_Work required_
With the line containing "Maggiori Informazioni (1014, 1371)" as the start and the line containing "the COLA will be 2.5 percent (54, 956)" as the end, transcribe that span of the entries below exactly, including both.
┌──
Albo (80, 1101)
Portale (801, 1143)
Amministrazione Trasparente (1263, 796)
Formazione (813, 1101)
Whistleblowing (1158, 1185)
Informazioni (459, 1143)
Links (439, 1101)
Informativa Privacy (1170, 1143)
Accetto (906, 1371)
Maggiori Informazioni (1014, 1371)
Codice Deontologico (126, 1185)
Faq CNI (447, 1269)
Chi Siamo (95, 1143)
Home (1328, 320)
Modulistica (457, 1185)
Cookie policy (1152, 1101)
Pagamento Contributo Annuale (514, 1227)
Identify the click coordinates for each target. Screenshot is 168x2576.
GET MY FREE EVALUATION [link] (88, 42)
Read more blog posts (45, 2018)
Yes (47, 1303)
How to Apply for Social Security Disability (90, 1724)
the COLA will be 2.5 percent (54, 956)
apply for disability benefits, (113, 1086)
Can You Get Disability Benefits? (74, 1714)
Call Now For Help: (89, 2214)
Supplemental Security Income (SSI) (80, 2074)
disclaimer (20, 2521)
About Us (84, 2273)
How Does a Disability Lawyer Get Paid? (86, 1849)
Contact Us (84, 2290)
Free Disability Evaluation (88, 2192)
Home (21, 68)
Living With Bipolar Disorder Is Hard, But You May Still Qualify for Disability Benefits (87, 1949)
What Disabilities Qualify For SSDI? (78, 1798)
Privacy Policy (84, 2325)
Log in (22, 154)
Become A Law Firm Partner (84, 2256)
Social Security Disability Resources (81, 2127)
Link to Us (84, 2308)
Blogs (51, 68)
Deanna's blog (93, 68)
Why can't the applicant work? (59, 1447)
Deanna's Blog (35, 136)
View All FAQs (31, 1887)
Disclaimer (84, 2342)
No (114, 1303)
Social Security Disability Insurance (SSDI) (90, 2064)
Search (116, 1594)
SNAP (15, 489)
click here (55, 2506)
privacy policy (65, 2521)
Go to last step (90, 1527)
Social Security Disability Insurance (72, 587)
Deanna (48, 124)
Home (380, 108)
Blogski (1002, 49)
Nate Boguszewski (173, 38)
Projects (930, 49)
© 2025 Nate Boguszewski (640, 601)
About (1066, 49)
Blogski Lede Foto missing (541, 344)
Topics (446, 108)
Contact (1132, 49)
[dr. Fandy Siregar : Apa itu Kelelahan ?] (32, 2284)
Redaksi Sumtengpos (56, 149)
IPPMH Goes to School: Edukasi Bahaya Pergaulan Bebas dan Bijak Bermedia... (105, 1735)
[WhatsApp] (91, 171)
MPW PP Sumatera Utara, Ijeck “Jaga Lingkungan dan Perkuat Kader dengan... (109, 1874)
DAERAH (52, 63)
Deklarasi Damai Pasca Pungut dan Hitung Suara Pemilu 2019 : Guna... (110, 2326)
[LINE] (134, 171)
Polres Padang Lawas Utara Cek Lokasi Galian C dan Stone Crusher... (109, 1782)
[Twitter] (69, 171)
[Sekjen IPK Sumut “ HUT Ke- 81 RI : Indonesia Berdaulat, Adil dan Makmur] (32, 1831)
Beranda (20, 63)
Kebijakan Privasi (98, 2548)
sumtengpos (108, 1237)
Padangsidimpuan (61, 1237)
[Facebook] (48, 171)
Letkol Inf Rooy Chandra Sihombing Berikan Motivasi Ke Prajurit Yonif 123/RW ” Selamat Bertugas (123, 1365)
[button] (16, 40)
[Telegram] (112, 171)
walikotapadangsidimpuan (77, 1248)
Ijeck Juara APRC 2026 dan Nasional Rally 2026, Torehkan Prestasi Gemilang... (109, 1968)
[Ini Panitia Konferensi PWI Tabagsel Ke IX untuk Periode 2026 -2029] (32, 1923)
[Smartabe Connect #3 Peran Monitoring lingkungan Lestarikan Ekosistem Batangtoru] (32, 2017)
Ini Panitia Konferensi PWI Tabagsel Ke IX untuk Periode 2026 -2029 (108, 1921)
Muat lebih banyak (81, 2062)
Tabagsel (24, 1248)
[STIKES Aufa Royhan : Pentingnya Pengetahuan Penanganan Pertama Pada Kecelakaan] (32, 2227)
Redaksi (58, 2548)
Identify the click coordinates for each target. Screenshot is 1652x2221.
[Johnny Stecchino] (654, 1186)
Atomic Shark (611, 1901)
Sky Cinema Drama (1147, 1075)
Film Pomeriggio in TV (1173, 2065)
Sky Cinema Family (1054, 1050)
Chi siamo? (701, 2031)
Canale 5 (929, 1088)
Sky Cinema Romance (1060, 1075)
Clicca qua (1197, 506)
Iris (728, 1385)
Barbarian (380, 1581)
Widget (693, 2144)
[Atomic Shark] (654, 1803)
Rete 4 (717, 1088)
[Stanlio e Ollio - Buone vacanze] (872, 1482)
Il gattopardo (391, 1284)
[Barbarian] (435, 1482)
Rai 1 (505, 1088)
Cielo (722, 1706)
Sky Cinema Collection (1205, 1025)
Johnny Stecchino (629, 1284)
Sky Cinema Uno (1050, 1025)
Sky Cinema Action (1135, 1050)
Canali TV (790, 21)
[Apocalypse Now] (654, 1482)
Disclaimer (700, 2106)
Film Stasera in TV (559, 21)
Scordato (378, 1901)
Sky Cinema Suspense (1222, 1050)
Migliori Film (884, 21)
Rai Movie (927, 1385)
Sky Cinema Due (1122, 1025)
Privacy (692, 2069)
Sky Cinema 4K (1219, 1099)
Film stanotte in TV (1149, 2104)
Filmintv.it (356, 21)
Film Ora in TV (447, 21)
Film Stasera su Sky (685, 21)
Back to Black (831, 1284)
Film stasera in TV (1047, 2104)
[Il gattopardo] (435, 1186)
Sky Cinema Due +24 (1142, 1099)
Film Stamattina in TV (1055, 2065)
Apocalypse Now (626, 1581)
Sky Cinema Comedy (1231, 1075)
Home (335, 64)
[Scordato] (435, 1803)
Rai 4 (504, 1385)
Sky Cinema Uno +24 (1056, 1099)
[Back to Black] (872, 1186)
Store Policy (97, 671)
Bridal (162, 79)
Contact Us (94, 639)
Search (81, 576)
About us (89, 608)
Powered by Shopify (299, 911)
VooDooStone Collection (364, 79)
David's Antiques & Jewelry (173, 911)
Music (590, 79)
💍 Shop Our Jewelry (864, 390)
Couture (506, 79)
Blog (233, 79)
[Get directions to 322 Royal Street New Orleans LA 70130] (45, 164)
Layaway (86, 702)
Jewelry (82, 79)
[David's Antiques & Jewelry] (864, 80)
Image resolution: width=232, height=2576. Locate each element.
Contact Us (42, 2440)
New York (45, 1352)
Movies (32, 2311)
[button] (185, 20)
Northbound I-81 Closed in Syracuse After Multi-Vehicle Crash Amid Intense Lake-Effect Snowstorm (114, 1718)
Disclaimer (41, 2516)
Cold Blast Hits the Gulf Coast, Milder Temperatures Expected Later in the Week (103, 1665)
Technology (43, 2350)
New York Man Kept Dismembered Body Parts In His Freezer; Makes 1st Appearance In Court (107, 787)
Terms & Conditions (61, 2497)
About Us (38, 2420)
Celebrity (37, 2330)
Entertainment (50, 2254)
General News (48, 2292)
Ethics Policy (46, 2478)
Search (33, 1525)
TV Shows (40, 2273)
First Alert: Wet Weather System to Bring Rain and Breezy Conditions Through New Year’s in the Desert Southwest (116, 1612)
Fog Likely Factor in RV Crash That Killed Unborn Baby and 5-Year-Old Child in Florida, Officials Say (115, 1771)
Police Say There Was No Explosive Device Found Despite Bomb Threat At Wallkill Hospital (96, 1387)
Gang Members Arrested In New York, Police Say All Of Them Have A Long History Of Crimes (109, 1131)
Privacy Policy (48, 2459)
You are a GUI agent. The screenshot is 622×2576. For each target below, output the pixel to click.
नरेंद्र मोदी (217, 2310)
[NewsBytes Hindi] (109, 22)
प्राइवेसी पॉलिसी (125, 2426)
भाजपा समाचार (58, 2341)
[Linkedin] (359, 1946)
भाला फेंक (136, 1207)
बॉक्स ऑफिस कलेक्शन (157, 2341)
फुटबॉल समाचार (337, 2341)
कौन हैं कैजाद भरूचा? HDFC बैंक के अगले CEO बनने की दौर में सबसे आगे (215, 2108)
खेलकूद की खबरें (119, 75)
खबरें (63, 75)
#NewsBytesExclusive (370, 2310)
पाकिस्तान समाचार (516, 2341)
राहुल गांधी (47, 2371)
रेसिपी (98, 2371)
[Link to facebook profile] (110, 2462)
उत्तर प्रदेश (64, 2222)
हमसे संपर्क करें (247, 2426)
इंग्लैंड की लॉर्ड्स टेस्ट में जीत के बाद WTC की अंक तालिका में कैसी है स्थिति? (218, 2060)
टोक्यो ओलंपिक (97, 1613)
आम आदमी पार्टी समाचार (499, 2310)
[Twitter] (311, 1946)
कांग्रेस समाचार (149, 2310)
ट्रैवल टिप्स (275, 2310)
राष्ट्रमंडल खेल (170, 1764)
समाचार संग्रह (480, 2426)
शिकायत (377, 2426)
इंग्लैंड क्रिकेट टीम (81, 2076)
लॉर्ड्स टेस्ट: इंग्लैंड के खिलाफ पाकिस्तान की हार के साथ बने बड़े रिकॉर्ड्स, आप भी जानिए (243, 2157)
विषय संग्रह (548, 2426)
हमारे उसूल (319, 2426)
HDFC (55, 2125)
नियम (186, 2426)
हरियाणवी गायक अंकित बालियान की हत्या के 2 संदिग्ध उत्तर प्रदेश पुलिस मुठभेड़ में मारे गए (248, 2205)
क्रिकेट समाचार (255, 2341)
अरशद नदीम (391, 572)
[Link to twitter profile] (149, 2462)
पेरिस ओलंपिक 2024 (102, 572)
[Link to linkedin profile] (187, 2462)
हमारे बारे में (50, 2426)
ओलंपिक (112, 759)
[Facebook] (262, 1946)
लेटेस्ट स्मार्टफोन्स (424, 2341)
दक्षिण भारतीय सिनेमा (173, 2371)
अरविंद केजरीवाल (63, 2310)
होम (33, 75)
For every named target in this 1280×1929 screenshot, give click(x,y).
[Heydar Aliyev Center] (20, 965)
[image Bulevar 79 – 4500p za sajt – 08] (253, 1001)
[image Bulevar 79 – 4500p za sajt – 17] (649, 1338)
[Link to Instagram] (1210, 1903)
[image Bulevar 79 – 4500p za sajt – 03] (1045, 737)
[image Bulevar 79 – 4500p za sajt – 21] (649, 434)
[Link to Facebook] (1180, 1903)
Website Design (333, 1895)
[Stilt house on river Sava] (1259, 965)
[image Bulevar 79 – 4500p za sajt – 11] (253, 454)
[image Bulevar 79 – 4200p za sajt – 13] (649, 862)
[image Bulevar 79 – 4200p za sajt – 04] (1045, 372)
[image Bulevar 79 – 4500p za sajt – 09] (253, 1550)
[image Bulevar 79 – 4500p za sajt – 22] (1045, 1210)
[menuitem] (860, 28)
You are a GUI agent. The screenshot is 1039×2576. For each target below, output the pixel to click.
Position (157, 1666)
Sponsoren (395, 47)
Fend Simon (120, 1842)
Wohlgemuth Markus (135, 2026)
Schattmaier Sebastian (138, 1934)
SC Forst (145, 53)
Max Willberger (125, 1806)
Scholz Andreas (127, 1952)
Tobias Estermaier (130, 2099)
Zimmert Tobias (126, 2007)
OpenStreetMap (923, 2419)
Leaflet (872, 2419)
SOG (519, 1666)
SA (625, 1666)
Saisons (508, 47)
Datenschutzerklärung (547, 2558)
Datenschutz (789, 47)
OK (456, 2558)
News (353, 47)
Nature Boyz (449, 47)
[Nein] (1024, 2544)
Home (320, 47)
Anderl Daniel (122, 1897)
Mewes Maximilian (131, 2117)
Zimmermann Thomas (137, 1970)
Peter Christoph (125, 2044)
└──
_Task result_
Maggiori Informazioni (1014, 1371)
Codice Deontologico (126, 1185)
Faq CNI (447, 1269)
Chi Siamo (95, 1143)
Home (1328, 320)
Modulistica (457, 1185)
Cookie policy (1152, 1101)
Pagamento Contributo Annuale (514, 1227)
Identify the click coordinates for each target. Screenshot is 168x2576.
GET MY FREE EVALUATION [link] (88, 42)
Read more blog posts (45, 2018)
Yes (47, 1303)
How to Apply for Social Security Disability (90, 1724)
the COLA will be 2.5 percent (54, 956)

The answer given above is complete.